- WHAT IS ASKED -
Return the lines that begin with the one containing "Given: Click the blurred Отпустить button" and end with the one containing "click(x=1025, y=10)", including both, reproducing them exactly.

Text and element pointing records:
● ● ● ● ● ● ●
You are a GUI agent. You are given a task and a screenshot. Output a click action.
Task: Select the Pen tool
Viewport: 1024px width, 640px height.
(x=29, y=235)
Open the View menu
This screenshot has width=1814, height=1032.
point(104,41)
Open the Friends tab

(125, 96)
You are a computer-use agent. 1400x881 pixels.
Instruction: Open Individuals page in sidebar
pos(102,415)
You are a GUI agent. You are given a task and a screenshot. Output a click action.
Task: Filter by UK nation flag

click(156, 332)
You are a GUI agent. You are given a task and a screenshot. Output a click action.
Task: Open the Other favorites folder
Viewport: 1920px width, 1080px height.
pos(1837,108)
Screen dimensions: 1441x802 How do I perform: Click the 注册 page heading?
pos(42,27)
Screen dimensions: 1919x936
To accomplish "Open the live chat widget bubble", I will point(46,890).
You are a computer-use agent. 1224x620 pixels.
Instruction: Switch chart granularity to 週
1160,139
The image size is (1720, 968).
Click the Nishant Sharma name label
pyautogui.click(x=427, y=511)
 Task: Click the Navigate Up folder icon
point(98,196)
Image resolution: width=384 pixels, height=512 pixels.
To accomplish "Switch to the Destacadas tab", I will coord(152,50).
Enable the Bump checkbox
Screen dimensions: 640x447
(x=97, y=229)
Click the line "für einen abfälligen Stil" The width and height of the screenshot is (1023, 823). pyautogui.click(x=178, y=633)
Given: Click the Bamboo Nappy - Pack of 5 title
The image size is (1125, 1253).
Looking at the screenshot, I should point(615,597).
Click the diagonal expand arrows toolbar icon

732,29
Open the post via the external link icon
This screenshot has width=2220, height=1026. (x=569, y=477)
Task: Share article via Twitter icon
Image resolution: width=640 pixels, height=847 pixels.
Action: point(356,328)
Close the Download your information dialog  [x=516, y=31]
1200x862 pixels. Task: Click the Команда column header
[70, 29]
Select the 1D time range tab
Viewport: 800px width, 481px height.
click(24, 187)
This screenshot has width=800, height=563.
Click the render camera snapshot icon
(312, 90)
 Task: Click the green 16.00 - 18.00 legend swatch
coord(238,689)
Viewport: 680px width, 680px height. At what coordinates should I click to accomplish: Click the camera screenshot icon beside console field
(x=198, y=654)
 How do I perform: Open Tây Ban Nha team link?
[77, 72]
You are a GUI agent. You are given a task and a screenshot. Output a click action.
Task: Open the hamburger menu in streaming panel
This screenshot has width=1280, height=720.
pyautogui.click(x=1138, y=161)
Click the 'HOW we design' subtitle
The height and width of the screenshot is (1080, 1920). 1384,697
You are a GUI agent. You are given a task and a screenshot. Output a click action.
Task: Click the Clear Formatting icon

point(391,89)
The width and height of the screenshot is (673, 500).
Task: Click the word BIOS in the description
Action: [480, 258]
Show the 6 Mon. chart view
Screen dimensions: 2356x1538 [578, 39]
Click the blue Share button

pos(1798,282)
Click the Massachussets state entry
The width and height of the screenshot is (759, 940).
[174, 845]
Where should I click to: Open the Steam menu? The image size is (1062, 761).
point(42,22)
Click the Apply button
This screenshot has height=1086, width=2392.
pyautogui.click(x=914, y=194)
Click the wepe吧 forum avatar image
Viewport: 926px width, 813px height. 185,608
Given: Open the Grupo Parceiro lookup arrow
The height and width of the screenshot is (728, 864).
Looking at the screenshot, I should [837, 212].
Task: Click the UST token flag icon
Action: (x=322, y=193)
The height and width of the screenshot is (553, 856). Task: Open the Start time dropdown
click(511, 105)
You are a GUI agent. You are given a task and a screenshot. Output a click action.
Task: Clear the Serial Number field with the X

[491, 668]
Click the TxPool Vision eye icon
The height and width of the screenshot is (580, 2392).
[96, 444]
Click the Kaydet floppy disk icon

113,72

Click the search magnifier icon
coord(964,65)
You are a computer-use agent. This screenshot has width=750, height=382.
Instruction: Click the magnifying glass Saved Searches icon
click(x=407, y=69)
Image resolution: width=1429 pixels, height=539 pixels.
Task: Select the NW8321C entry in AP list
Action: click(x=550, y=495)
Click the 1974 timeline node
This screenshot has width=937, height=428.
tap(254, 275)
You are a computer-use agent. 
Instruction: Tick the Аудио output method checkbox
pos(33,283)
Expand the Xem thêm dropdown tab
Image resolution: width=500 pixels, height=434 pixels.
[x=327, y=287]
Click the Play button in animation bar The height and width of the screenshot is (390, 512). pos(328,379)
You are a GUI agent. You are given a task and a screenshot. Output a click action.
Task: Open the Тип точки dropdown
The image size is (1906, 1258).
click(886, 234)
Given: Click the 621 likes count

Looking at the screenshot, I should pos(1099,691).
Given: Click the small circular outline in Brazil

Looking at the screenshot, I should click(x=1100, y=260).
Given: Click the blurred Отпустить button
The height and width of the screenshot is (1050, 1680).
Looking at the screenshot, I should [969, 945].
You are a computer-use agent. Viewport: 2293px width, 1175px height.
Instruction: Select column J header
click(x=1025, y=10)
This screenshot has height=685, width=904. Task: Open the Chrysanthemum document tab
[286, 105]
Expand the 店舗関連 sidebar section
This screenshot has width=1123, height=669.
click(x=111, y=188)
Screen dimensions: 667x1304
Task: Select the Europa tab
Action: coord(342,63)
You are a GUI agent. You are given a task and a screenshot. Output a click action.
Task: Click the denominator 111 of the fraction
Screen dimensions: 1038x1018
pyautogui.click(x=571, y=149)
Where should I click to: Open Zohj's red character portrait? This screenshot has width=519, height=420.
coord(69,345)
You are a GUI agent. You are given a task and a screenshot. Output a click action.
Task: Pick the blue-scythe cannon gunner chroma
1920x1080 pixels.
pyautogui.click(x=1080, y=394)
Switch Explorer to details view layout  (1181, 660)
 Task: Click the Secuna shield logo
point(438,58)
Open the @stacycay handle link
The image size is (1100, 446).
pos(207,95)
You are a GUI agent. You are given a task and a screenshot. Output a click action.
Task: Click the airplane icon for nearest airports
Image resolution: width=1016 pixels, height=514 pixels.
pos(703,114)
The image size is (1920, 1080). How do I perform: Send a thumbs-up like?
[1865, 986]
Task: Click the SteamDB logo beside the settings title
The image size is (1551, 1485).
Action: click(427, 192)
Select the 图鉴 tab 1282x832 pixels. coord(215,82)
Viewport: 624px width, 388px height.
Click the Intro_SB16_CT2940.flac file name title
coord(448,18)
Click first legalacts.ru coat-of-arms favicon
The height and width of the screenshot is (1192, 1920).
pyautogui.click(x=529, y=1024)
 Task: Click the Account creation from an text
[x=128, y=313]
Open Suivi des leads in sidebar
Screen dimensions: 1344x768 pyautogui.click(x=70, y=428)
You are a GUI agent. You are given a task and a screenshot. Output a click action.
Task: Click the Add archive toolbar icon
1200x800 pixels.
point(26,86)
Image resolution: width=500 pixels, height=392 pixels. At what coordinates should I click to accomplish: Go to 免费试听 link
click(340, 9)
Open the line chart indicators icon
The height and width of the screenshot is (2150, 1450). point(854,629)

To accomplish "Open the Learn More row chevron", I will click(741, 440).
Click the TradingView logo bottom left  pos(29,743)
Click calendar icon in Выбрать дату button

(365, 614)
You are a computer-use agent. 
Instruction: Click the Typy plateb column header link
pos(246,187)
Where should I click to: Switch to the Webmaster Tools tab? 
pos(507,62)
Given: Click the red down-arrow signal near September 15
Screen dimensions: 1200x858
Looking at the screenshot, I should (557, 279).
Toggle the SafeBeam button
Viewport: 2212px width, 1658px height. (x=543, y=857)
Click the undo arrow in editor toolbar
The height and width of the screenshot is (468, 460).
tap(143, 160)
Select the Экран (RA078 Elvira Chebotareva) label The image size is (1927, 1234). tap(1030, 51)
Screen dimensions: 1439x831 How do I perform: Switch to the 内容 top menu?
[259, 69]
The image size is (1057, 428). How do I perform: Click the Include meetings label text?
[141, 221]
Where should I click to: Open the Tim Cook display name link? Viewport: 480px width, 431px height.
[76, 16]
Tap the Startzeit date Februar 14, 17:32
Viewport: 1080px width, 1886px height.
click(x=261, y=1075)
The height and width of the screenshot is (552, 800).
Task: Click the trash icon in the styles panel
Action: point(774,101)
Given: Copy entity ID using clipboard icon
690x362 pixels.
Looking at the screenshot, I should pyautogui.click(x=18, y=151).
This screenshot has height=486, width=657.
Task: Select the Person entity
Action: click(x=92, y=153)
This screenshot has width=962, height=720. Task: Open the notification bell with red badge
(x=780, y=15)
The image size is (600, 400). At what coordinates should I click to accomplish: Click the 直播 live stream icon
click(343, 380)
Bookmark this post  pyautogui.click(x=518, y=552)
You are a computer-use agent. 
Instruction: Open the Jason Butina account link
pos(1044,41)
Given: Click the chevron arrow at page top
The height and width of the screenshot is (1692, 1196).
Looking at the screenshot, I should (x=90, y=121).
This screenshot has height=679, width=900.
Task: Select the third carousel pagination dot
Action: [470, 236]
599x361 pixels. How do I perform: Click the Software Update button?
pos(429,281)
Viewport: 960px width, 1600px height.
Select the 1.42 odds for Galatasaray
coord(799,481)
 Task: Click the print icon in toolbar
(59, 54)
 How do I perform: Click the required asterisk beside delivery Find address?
● ● ● ● ● ● ●
- WRITTEN ANSWER -
Given: Click the blurred Отпустить button
The height and width of the screenshot is (1050, 1680).
Looking at the screenshot, I should [969, 945].
You are a computer-use agent. Viewport: 2293px width, 1175px height.
Instruction: Select column J header
click(x=1025, y=10)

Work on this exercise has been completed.